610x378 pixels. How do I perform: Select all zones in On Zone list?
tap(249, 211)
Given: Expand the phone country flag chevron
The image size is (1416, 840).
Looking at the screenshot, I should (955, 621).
_____
**REQUIRED ACTION**
From the line with "Given: Expand the phone country flag chevron" through the final line of the records, return each line exactly. Leave out the rest.

**TASK RESULT**
Given: Expand the phone country flag chevron
The image size is (1416, 840).
Looking at the screenshot, I should (955, 621).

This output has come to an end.